The rule, which was adopted by the Court of Appeals in February, clarifies that judicial officers’ preference should be to impose non-monetary conditions to ensure defendants show up for trial.
“People’s rights didn’t change,” Starger said. “It was just a question of emphasis and it was clarifying the way things had fallen into practice was actually out of step with what the law had always required.”
The rule also instructs commissioners and judges to hold an individual if they find there is a reasonable likelihood they will not appear for trial or will be a danger to the victim or others.

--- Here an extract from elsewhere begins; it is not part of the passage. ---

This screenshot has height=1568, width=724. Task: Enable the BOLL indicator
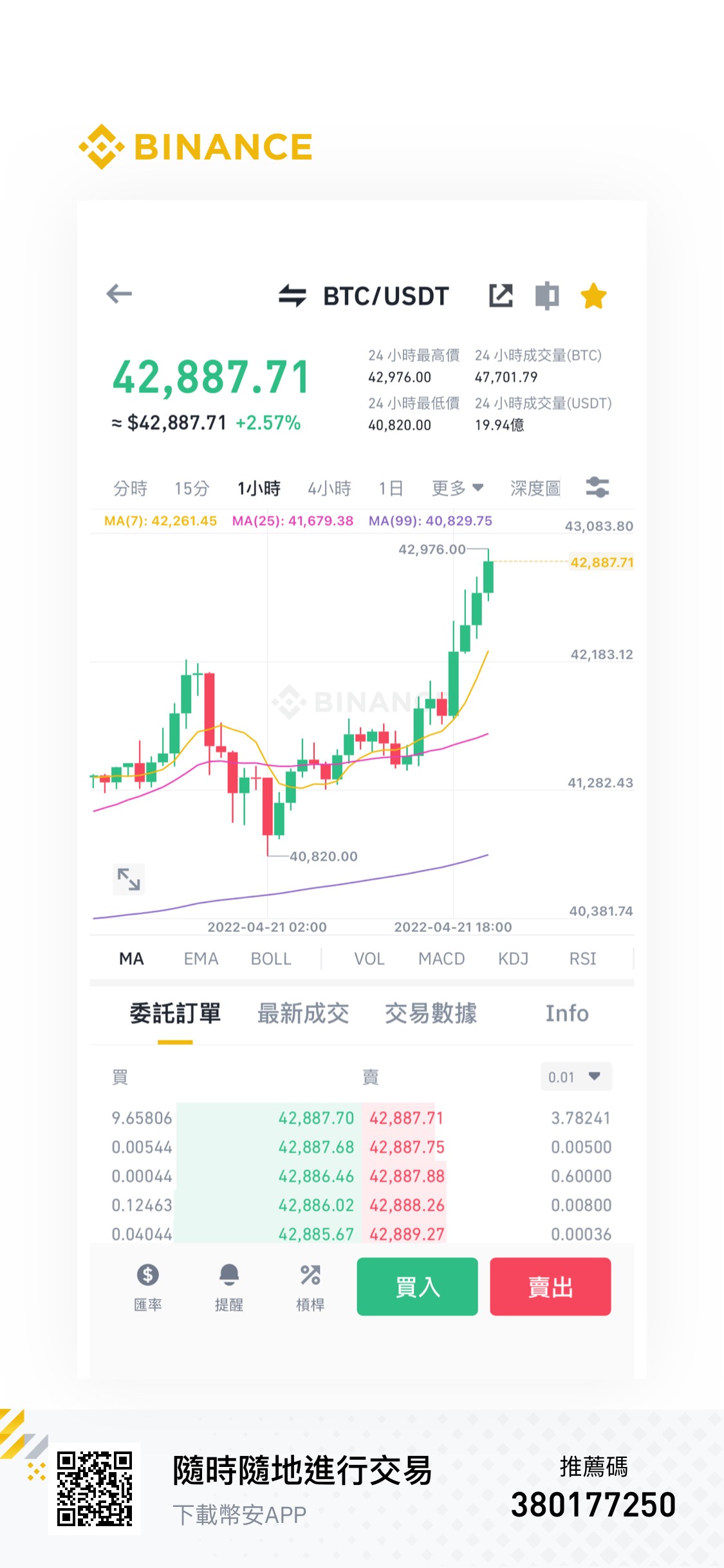pyautogui.click(x=271, y=958)
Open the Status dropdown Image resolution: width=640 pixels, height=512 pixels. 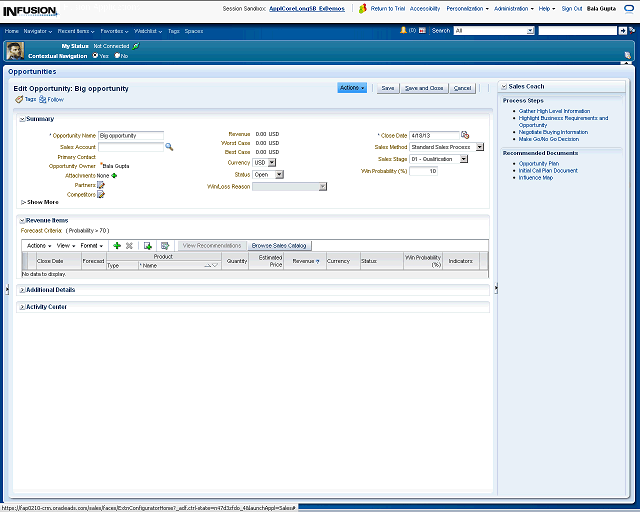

In the months between when the rule was adopted and went into effect, attorneys throughout Maryland noticed a change in their clients’ bail hearing outcomes. Several said clients who would have been assigned a high bond in the past were being held without bail.
In Baltimore city in particular, where approximately 10 percent of defendants were being held without bail at initial appearances in July 2016, more than 30 percent were five months later. At bail reviews, release rates have gone up but the percentage of individuals held without bail by a judge more than doubled in that time period.
“That’s not a problem with the rule, that’s a problem with the implementation of the rule as far as we’re concerned,” Starger said. “We’re not where we should be in Baltimore.”
Rothstein said public defenders continue to believe more people are being detained than should be but noted that the number of bail reviews has not increased, indicating that the people now being held without bail were probably those assigned extremely high bails they could not afford before the rule changed.
“We think there are too many people being held pretrial and whether they’re being held without bail or on money bail, that’s a problem,” she said.
The Judiciary is working to develop a system to track bail review outcomes, according to a spokeswoman. The data can be extracted but must be manually compiled.
The Judiciary’s report states enhanced pretrial services is needed for cases “in the middle of the spectrum where an effective county-based pretrial system would ensure public safety while contemporaneously reducing pretrial jail populations.
Eleven counties have some form of pretrial services, according to the report, and at least five more are looking into it.
Expanding pretrial programs “has to go hand-in-hand with an alternative to the (bail) system that works better, that is more fair, and is not racially biased,” said Larry Stafford Jr., executive director of Progressive Maryland. “Pretrial services programs can provide such an alternative if the support is there, if the funding is there.”
Advocates will seek budget language to fund pretrial services this legislative session, according to Stafford, as well as pushing back against any efforts by the bail bonds industry to push legislation to reverse the rule.
“There are many legislators that do support that kind of change,” Stafford said. “There are probably quite a few that are interested in learning more about what this means and some who we suspect favor the bail industry so we’re going to be working hard to engage and ensure that legislators are educated on what pretrial services can mean for the system around the state.”
Rothstein said in some jurisdictions, community are organizations interested in helping provide services, such as monitoring a defendant’s participation in their program while they are on pretrial release.
She partially attributed the continued use of bail and detention to “a combination of a lack of creativity in terms of really, truly being willing to identify alternatives.”
Starger said training and a focus on the spirit of the new rule should help bring its benefits to more defendants.
“I’m confident that as the effectiveness of pretrial services becomes more widely understood, judges will become more receptive to it,” he said.
Notes: In October 2016, Attorney General Brian Frosh gave opinion that bail might be unconstitutional. Chief Judge John P. Morrissey sent an advice letter on the purpose of bail at the end of October 2016. Releases started to rise after that.
On July 1, 2017, a new rule on bail went into effect.